Be exact. Print each record as it stands.

Stored data
::::

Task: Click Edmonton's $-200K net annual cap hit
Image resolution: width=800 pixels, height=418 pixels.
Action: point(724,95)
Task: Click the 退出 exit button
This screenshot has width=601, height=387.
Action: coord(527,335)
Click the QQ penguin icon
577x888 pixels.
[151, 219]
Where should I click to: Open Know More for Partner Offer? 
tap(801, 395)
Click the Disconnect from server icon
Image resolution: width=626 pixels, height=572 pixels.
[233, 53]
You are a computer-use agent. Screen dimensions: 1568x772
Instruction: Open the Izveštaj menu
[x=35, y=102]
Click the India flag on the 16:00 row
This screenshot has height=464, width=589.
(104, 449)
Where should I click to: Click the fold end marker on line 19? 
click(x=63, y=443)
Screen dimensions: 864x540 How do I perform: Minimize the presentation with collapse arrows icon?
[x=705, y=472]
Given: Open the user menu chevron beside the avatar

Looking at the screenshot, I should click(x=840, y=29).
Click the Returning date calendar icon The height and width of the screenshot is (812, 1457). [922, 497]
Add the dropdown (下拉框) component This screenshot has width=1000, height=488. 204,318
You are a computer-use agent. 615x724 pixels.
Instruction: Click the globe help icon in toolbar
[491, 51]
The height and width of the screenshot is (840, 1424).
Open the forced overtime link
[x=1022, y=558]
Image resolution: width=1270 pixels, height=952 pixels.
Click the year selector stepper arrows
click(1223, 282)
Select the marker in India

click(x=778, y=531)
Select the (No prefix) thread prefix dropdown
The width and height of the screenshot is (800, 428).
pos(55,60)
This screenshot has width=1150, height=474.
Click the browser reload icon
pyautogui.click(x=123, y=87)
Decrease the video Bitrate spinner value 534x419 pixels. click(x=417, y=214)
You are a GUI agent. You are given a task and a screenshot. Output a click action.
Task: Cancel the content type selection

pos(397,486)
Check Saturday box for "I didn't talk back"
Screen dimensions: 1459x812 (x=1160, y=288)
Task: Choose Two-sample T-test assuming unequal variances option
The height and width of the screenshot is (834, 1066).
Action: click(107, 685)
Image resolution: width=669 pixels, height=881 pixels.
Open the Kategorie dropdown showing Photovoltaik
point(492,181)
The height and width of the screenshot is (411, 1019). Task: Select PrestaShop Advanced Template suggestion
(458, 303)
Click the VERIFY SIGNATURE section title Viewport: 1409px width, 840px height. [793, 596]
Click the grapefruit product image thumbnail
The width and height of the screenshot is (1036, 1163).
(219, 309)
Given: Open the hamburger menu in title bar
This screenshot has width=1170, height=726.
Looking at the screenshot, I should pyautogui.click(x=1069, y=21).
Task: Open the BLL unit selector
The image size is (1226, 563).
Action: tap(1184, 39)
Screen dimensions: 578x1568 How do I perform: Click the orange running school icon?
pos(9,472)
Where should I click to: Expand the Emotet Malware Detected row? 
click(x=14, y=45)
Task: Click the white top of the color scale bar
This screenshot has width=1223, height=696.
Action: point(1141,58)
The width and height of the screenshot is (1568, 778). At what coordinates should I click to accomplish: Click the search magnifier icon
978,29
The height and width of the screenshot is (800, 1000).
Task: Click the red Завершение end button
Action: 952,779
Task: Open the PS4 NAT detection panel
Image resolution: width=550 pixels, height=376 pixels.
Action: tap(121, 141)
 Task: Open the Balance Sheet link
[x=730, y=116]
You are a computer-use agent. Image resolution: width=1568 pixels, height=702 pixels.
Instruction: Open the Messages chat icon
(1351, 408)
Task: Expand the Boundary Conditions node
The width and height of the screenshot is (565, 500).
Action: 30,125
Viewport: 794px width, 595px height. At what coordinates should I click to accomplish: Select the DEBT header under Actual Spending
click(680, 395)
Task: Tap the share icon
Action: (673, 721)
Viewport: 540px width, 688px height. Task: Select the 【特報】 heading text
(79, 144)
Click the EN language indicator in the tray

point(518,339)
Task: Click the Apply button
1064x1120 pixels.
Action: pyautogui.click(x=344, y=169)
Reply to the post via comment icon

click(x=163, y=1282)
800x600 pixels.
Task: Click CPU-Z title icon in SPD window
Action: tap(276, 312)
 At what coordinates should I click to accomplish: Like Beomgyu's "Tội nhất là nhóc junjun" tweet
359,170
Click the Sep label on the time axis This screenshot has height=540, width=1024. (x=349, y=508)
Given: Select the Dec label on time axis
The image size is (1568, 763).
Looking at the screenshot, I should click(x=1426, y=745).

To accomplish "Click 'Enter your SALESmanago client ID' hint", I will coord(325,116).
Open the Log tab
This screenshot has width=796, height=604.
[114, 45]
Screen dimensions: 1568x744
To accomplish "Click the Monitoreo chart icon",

::::

**FINAL ANSWER:**
Task: Click Edmonton's $-200K net annual cap hit
Image resolution: width=800 pixels, height=418 pixels.
Action: point(724,95)
Task: Click the 退出 exit button
This screenshot has width=601, height=387.
Action: coord(527,335)
Click the QQ penguin icon
577x888 pixels.
[151, 219]
Where should I click to: Open Know More for Partner Offer? 
tap(801, 395)
Click the Disconnect from server icon
Image resolution: width=626 pixels, height=572 pixels.
[233, 53]
You are a computer-use agent. Screen dimensions: 1568x772
Instruction: Open the Izveštaj menu
[x=35, y=102]
Click the India flag on the 16:00 row
This screenshot has height=464, width=589.
(104, 449)
Where should I click to: Click the fold end marker on line 19? 
click(x=63, y=443)
Screen dimensions: 864x540 How do I perform: Minimize the presentation with collapse arrows icon?
[x=705, y=472]
Given: Open the user menu chevron beside the avatar

Looking at the screenshot, I should click(x=840, y=29).
Click the Returning date calendar icon The height and width of the screenshot is (812, 1457). [922, 497]
Add the dropdown (下拉框) component This screenshot has width=1000, height=488. 204,318
You are a computer-use agent. 615x724 pixels.
Instruction: Click the globe help icon in toolbar
[491, 51]
The height and width of the screenshot is (840, 1424).
Open the forced overtime link
[x=1022, y=558]
Image resolution: width=1270 pixels, height=952 pixels.
Click the year selector stepper arrows
click(1223, 282)
Select the marker in India

click(x=778, y=531)
Select the (No prefix) thread prefix dropdown
The width and height of the screenshot is (800, 428).
pos(55,60)
This screenshot has width=1150, height=474.
Click the browser reload icon
pyautogui.click(x=123, y=87)
Decrease the video Bitrate spinner value 534x419 pixels. click(x=417, y=214)
You are a GUI agent. You are given a task and a screenshot. Output a click action.
Task: Cancel the content type selection

pos(397,486)
Check Saturday box for "I didn't talk back"
Screen dimensions: 1459x812 (x=1160, y=288)
Task: Choose Two-sample T-test assuming unequal variances option
The height and width of the screenshot is (834, 1066).
Action: click(107, 685)
Image resolution: width=669 pixels, height=881 pixels.
Open the Kategorie dropdown showing Photovoltaik
point(492,181)
The height and width of the screenshot is (411, 1019). Task: Select PrestaShop Advanced Template suggestion
(458, 303)
Click the VERIFY SIGNATURE section title Viewport: 1409px width, 840px height. [793, 596]
Click the grapefruit product image thumbnail
The width and height of the screenshot is (1036, 1163).
(219, 309)
Given: Open the hamburger menu in title bar
This screenshot has width=1170, height=726.
Looking at the screenshot, I should pyautogui.click(x=1069, y=21).
Task: Open the BLL unit selector
The image size is (1226, 563).
Action: tap(1184, 39)
Screen dimensions: 578x1568 How do I perform: Click the orange running school icon?
pos(9,472)
Where should I click to: Expand the Emotet Malware Detected row? 
click(x=14, y=45)
Task: Click the white top of the color scale bar
This screenshot has width=1223, height=696.
Action: point(1141,58)
The width and height of the screenshot is (1568, 778). At what coordinates should I click to accomplish: Click the search magnifier icon
978,29
The height and width of the screenshot is (800, 1000).
Task: Click the red Завершение end button
Action: 952,779
Task: Open the PS4 NAT detection panel
Image resolution: width=550 pixels, height=376 pixels.
Action: tap(121, 141)
 Task: Open the Balance Sheet link
[x=730, y=116]
You are a computer-use agent. Image resolution: width=1568 pixels, height=702 pixels.
Instruction: Open the Messages chat icon
(1351, 408)
Task: Expand the Boundary Conditions node
The width and height of the screenshot is (565, 500).
Action: 30,125
Viewport: 794px width, 595px height. At what coordinates should I click to accomplish: Select the DEBT header under Actual Spending
click(680, 395)
Task: Tap the share icon
Action: (673, 721)
Viewport: 540px width, 688px height. Task: Select the 【特報】 heading text
(79, 144)
Click the EN language indicator in the tray

point(518,339)
Task: Click the Apply button
1064x1120 pixels.
Action: pyautogui.click(x=344, y=169)
Reply to the post via comment icon

click(x=163, y=1282)
800x600 pixels.
Task: Click CPU-Z title icon in SPD window
Action: tap(276, 312)
 At what coordinates should I click to accomplish: Like Beomgyu's "Tội nhất là nhóc junjun" tweet
359,170
Click the Sep label on the time axis This screenshot has height=540, width=1024. (x=349, y=508)
Given: Select the Dec label on time axis
The image size is (1568, 763).
Looking at the screenshot, I should click(x=1426, y=745).

To accomplish "Click 'Enter your SALESmanago client ID' hint", I will coord(325,116).
Open the Log tab
This screenshot has width=796, height=604.
[114, 45]
Screen dimensions: 1568x744
To accomplish "Click the Monitoreo chart icon",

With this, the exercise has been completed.